> [DIRECTIONS FOR THIS TASK]:
Go through the listing and set it down exactly, leaving out its pictures.

> [DATA]:

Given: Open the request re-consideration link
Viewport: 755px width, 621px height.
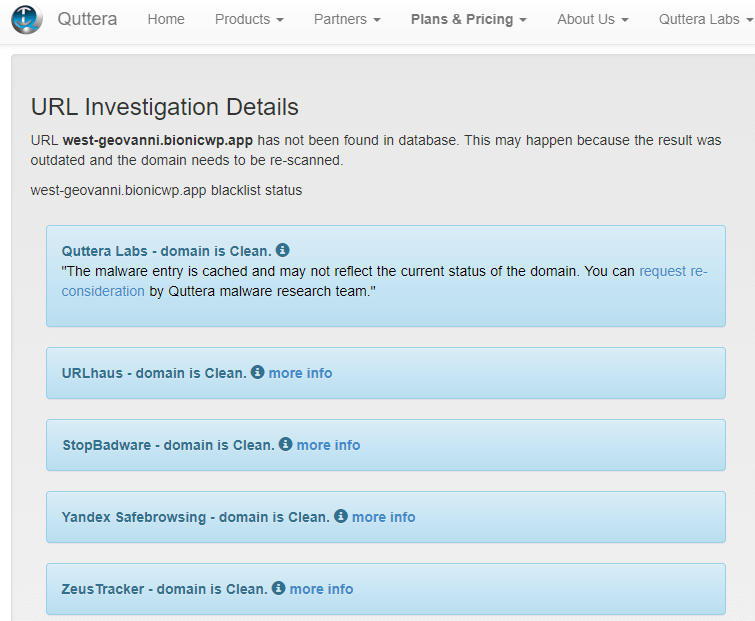Looking at the screenshot, I should [673, 271].
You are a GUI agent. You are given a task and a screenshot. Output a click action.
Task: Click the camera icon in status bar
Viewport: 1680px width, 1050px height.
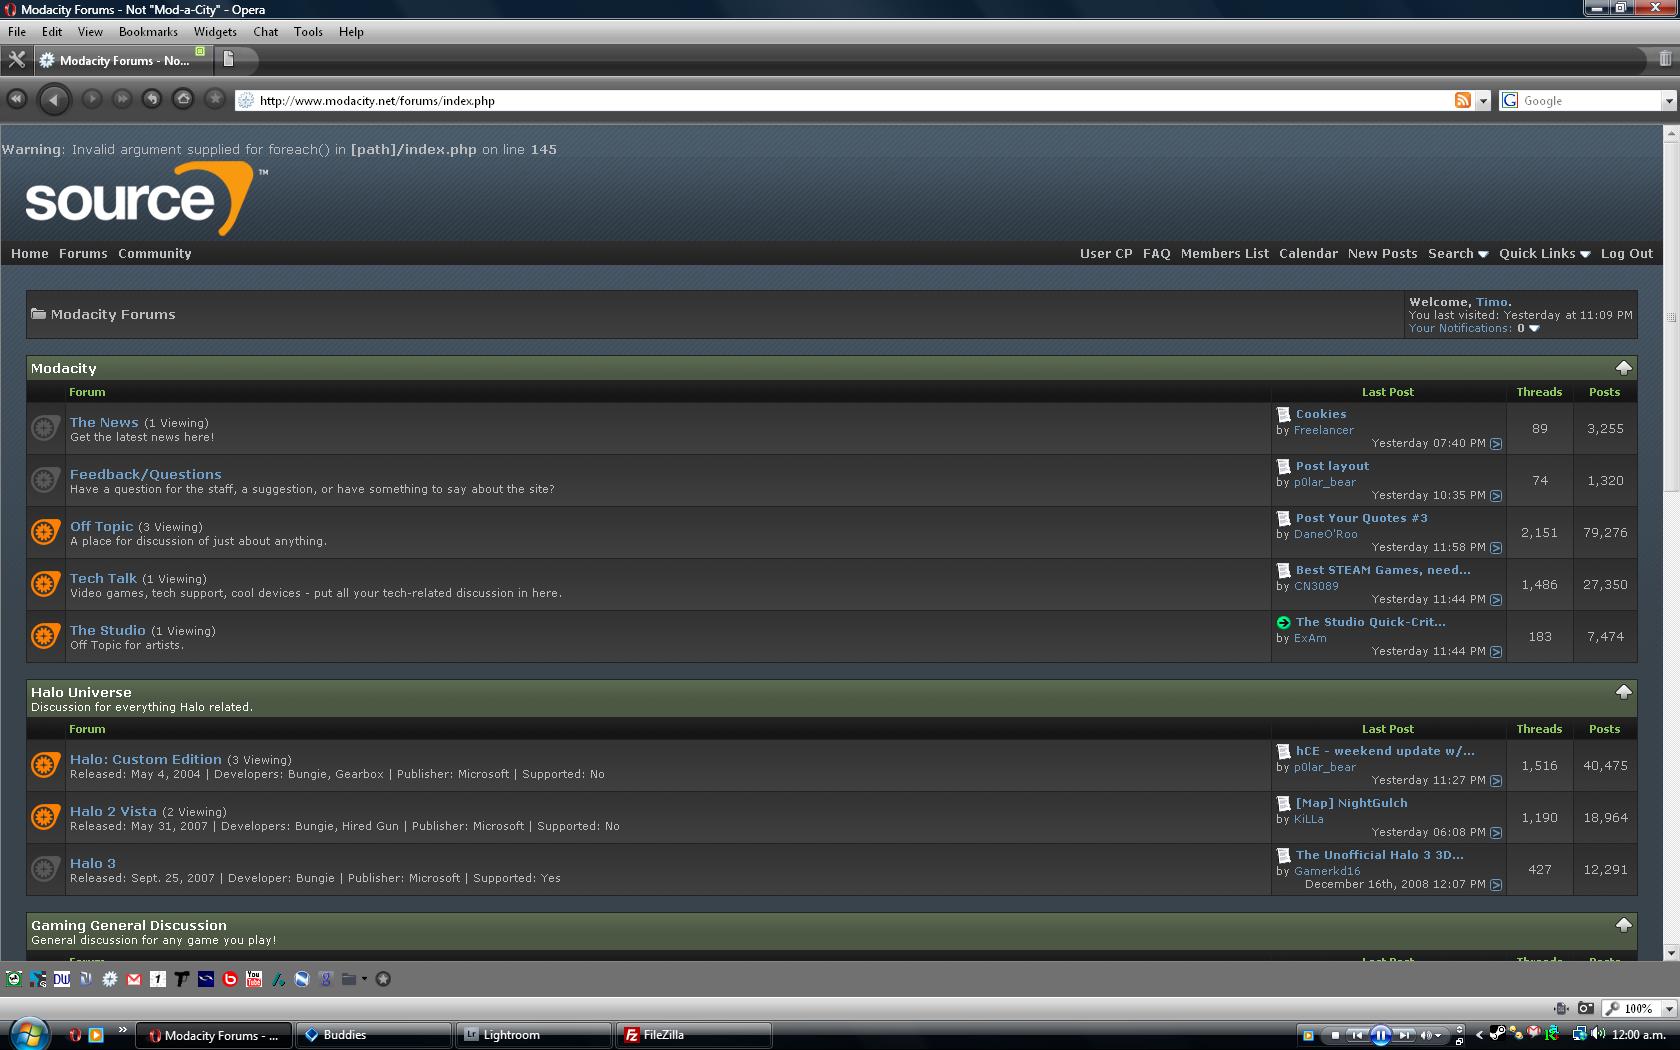coord(1586,1008)
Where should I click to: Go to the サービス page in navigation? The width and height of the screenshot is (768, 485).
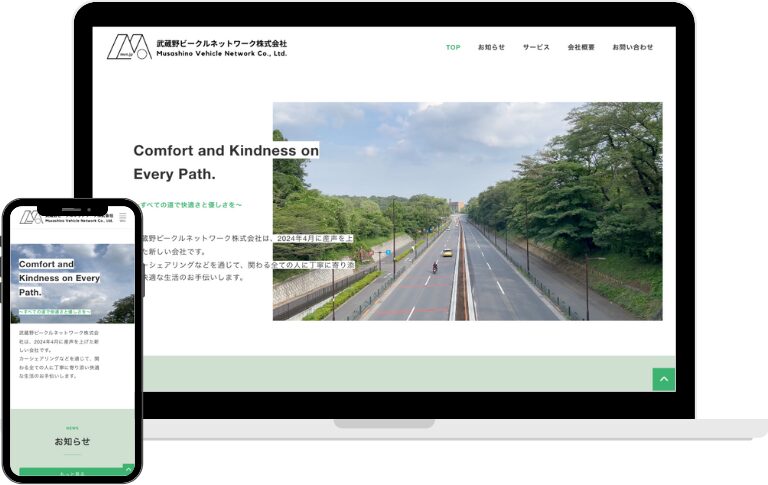click(536, 47)
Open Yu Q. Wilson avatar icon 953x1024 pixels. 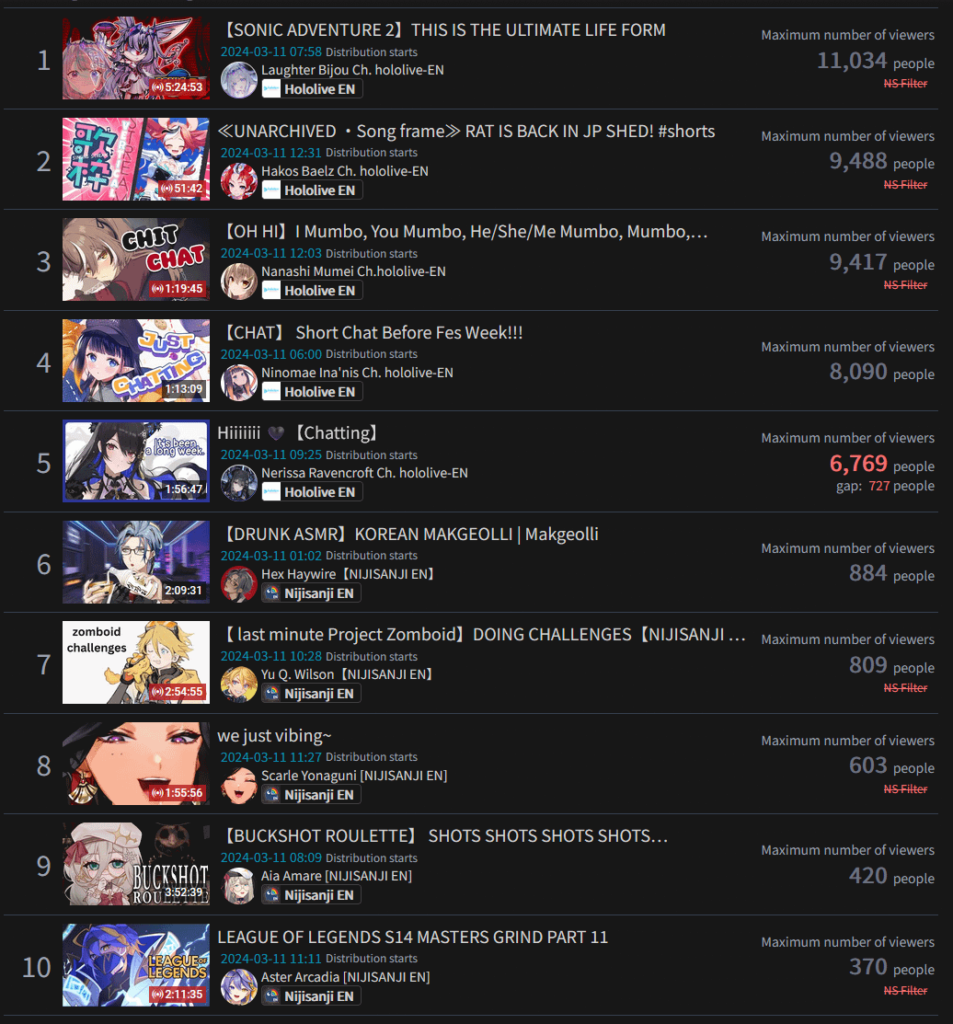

> [FINISHED EXERCISE]:
Given: Open the request re-consideration link
Viewport: 755px width, 621px height.
Looking at the screenshot, I should [673, 271].
You are a GUI agent. You are given a task and a screenshot. Output a click action.
Task: Click the camera icon in status bar
Viewport: 1680px width, 1050px height.
coord(1586,1008)
Where should I click to: Go to the サービス page in navigation? The width and height of the screenshot is (768, 485).
click(536, 47)
Open Yu Q. Wilson avatar icon 953x1024 pixels. 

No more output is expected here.